Errada, porque a LGPD limita a tutela da saúde a procedimento realizado por profissionais de saúde, serviços de saúde ou autoridade sanitária, não em sentido amplo.
- E)Necessidade para a execução de contrato ou de procedimentos preliminares relacionados a contrato do qual seja parte o titular, a pedido do titular dos dados.
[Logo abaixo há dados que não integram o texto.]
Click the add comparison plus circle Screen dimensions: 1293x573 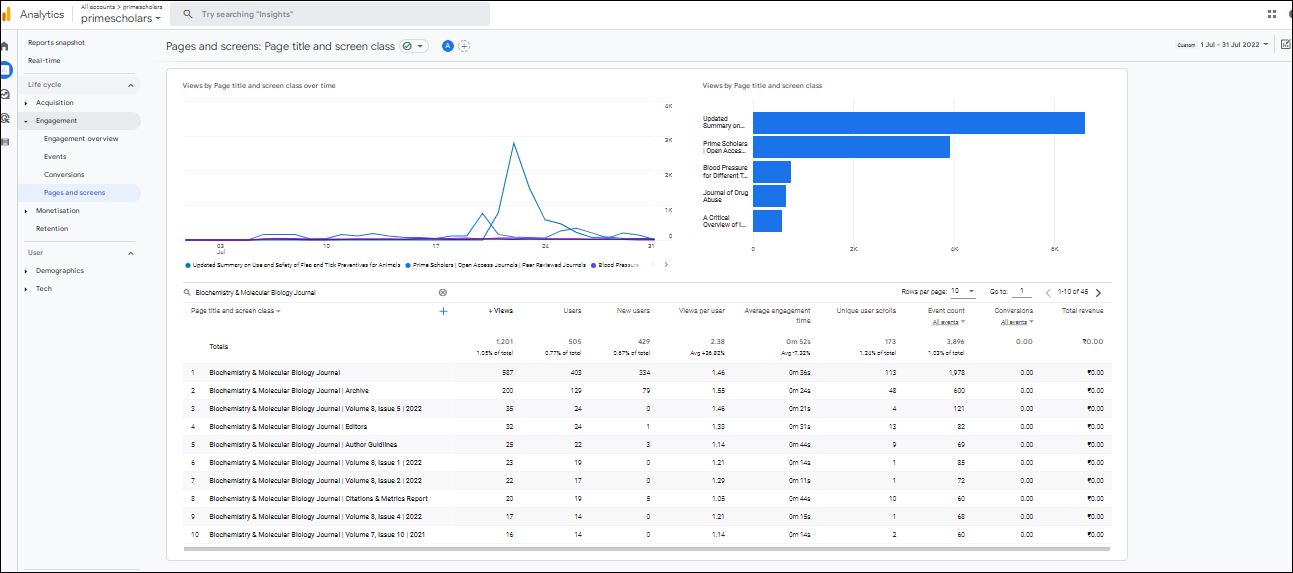464,46
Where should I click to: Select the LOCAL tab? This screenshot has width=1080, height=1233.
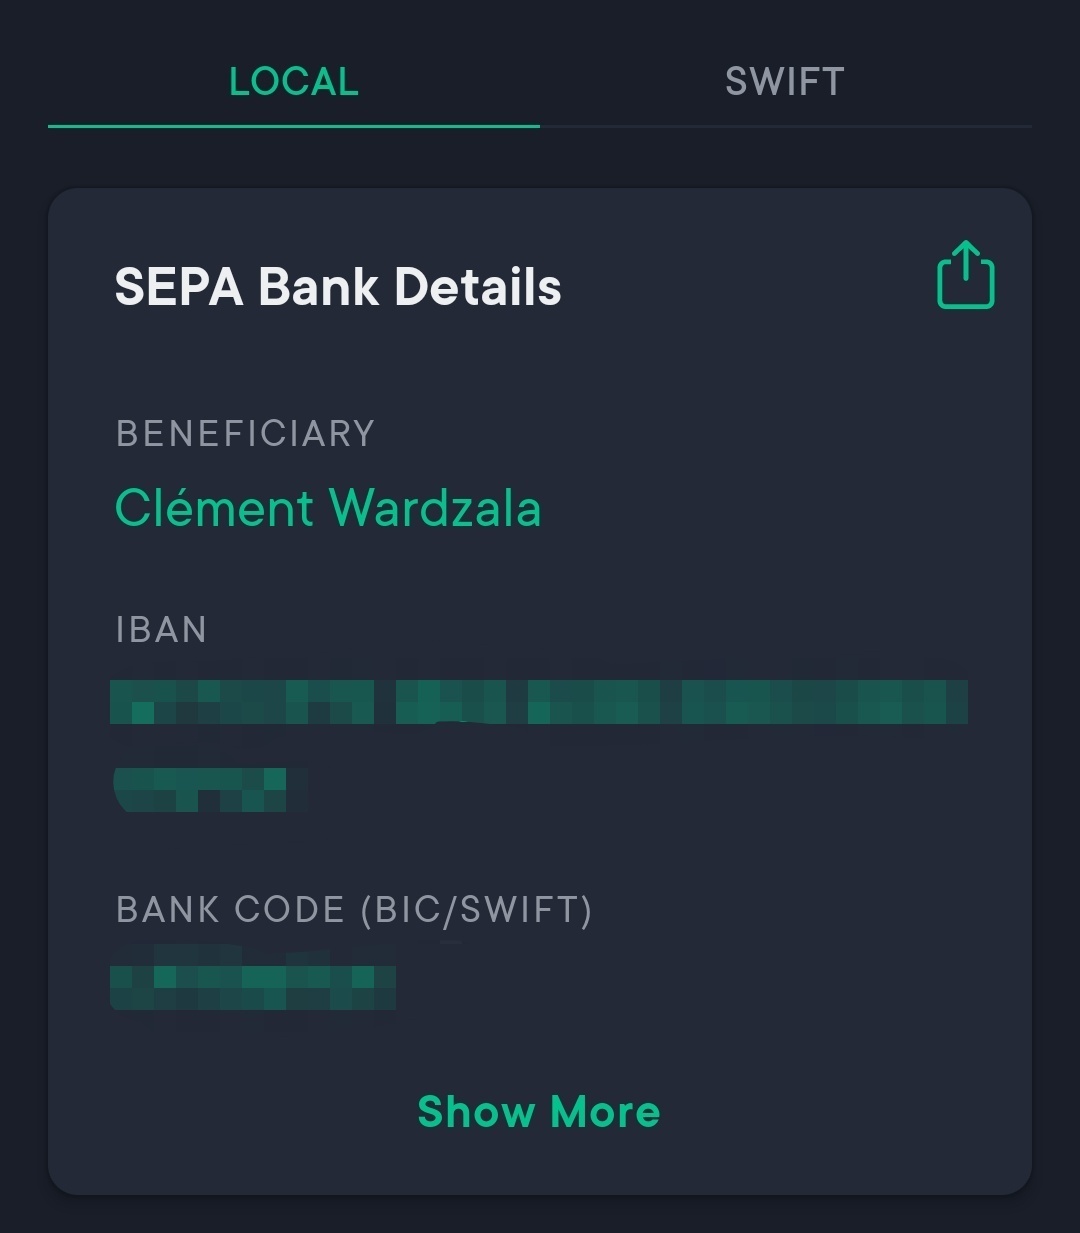click(294, 82)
Correta, pois a execução de contrato ou de procedimentos preliminares relacionados a contrato, a pedido do titular, é base legal prevista na lei.
Gabarito: D
A LGPD não permite tratamento de dados pessoais por qualquer motivo: ela exige uma base legal do art. 7 para dados comuns e do art. 11 para dados sensíveis. Em regra, o tratamento só pode ocorrer nas hipóteses expressamente previstas em lei, como cumprimento de obrigação legal, execução de contrato, proteção da vida, tutela da saúde e pesquisa. Ou seja, não existe “vale tudo” com dados pessoais, mesmo quando a informação parece estar solta por aí. A lei também lembra que, se o dado é de acesso público, o tratamento deve respeitar a finalidade, a boa-fé e o interesse público que justificaram a divulgação. A alternativa D está errada porque distorce a hipótese legal da tutela da saúde. A LGPD admite o tratamento para tutela da saúde, exclusivamente, em procedimento realizado por profissionais de saúde, serviços de saúde ou autoridade sanitária, nos termos do art. 11, II, "f", para dados sensíveis. A alternativa, porém, fala em tutela da saúde “em sentido amplo” e ainda retira essa limitação, o que não bate com o texto legal. As demais opções reproduzem hipóteses válidas de tratamento previstas na LGPD: proteção da vida, cumprimento de obrigação legal ou regulatória, pesquisa por órgão de pesquisa e execução de contrato ou de procedimentos preliminares a pedido do titular. Aqui a banca costuma cobrar a letra da lei, então qualquer palavrinha fora do lugar já derruba a questão. Resumo de prova: em LGPD, o segredo é desconfiar de enunciados amplos demais. Se a alternativa amplia o que a lei restringe, acenda o alerta.